Acetazolamide in Acute Decompensated Heart Failure with Volume Overload (ADVOR)
Authors, Journal, Affiliations, Type, DOI
- Authors: Wilfried Mullens, Jeroen Dauw, Pieter Martens, Frederik H. Verbrugge, et al., for the ADVOR Study Group
- Journal: New England Journal of Medicine
- Lead Affiliation: Ziekenhuis Oost-Limburg and Hasselt University, Genk/Hasselt, Belgium
- Funding: Belgian Health Care Knowledge Centre (KCE Trials Program); no industry involvement
- Type: Multicentre, parallel-group, double-blind, randomised, placebo-controlled investigator-initiated trial
- Published: August 27, 2022
- DOI: https://doi.org/10.1056/NEJMoa2203094
Overview
ADVOR randomised 519 patients with acute decompensated HF, clinical signs of volume overload, and elevated natriuretic peptides (NT-proBNP >1000 pg/mL or BNP >250 pg/mL) to IV acetazolamide 500mg once daily or placebo, both added to standardised IV loop diuretics (twice the oral maintenance dose), across 27 Belgian centres. Acetazolamide — a carbonic anhydrase inhibitor blocking the apical sodium-hydrogen exchanger responsible for ~60% of proximal tubular sodium reabsorption — significantly increased the rate of successful decongestion within 3 days (42.2% vs 30.5%; RR 1.46; P<0.001), with higher natriuresis, higher urine output, and shorter hospital stay. However, the secondary composite of death or HF rehospitalization at 3 months was not significantly different (HR 1.07; NS). Safety was comparable, with no severe metabolic acidosis and similar rates of AKI, hypokalemia, and hypotension.
Keywords
Heart failure; acute decompensated heart failure; volume overload; decongestion; acetazolamide; loop diuretics; natriuresis; diuretic resistance; carbonic anhydrase inhibitor; sequential nephron blockade
Key Takeaways
Background and Rationale
- Despite high-dose IV loop diuretic therapy, successful decongestion in acute HF is uncommon: the DOSE trial showed only 15% of patients were free from clinical congestion at 72 hours; the ADHERE registry found ~20% discharged with weight gain.
- Residual congestion at discharge is strongly linked to worse outcomes (readmission, mortality).
- Sequential nephron blockade — targeting multiple nephron segments simultaneously — may improve diuretic efficiency. Evidence for specific agents (thiazides, spironolactone) had been inconsistent.
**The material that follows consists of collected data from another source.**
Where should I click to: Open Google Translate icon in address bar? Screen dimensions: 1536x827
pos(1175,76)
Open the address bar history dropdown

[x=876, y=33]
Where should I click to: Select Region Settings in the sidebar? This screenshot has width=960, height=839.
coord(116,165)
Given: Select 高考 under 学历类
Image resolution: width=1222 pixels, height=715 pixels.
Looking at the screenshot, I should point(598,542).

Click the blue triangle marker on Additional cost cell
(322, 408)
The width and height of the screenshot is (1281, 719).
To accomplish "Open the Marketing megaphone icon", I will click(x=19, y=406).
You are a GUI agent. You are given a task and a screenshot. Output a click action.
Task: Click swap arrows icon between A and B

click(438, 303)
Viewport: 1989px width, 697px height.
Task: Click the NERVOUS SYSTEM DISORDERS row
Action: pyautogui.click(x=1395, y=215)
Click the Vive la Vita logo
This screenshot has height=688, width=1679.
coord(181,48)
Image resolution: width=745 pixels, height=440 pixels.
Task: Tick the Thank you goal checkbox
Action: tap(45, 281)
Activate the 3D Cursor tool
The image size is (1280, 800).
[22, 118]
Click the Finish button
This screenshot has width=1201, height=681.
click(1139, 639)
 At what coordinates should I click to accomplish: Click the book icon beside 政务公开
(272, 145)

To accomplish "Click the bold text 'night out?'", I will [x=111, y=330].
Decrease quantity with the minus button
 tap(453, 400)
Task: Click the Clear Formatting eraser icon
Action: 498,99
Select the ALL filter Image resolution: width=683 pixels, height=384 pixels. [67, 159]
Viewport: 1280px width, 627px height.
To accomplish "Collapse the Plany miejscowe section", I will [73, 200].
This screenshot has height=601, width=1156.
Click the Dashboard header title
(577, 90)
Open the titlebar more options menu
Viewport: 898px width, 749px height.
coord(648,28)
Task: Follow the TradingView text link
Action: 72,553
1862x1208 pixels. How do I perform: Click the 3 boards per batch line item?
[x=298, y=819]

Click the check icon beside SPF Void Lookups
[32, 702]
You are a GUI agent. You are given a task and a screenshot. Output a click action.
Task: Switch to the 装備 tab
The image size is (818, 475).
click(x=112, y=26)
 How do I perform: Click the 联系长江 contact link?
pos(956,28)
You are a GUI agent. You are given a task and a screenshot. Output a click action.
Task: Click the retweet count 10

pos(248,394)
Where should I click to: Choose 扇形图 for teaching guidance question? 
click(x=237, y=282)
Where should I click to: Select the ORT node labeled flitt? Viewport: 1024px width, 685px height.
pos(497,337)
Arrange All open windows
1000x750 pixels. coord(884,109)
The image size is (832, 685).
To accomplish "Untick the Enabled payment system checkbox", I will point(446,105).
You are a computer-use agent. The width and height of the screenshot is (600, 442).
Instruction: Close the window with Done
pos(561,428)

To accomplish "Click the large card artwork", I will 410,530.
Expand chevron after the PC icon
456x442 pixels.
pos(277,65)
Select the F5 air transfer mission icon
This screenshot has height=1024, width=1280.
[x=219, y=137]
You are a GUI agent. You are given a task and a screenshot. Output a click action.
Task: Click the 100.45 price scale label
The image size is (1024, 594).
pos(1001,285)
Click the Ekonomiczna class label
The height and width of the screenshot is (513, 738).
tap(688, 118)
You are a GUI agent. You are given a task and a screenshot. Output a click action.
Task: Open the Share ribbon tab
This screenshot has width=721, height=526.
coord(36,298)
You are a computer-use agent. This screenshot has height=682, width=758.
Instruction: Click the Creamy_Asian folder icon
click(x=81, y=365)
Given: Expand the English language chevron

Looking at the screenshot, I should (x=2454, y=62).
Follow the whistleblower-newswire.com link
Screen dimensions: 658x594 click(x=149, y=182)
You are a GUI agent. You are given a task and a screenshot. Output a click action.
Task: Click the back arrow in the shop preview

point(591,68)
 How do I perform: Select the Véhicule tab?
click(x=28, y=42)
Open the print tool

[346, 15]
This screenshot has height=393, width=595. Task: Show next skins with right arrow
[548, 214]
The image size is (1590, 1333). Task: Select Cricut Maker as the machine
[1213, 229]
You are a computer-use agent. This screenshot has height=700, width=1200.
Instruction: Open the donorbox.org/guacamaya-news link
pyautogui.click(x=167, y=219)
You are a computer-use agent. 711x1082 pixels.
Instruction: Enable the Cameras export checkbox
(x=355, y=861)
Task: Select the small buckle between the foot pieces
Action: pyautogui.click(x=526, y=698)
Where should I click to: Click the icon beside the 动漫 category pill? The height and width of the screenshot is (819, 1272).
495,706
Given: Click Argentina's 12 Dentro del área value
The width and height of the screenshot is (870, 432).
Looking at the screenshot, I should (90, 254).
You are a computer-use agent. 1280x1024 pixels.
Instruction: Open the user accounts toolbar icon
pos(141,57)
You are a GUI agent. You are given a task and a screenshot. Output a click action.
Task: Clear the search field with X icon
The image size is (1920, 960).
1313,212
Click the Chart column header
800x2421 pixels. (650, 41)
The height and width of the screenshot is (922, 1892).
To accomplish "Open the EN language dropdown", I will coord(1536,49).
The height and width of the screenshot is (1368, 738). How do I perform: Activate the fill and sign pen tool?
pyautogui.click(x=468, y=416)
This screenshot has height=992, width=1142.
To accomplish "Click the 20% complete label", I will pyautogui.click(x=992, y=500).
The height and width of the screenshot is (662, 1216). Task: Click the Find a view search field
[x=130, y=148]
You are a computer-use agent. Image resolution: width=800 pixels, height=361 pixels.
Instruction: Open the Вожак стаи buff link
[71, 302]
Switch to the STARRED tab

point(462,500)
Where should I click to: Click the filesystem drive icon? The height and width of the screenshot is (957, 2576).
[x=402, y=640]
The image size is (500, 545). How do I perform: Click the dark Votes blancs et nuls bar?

- Acetazolamide inhibits carbonic anhydrase at the proximal tubule, blocking the apical sodium-hydrogen exchanger (NHE3) responsible for ~60% of proximal tubular Na⁺ reabsorption. This mechanism is mechanistically complementary to loop diuretics (which target the thick ascending limb) and distinct from SGLT2 inhibitors (which block only ~5% of proximal sodium uptake via SGLT2).
- Prior observational data and a small prospective RCT (Verbrugge et al.) suggested IV acetazolamide 500mg increased urinary sodium excretion in HF patients, justifying a large trial.
Methods
- Population: Adults hospitalised for ADHF with ≥1 sign of volume overload (oedema, pleural effusion, or ascites); NT-proBNP >1000 pg/mL or BNP >250 pg/mL; on oral loop diuretic ≥40mg furosemide equivalent for ≥1 month before randomisation.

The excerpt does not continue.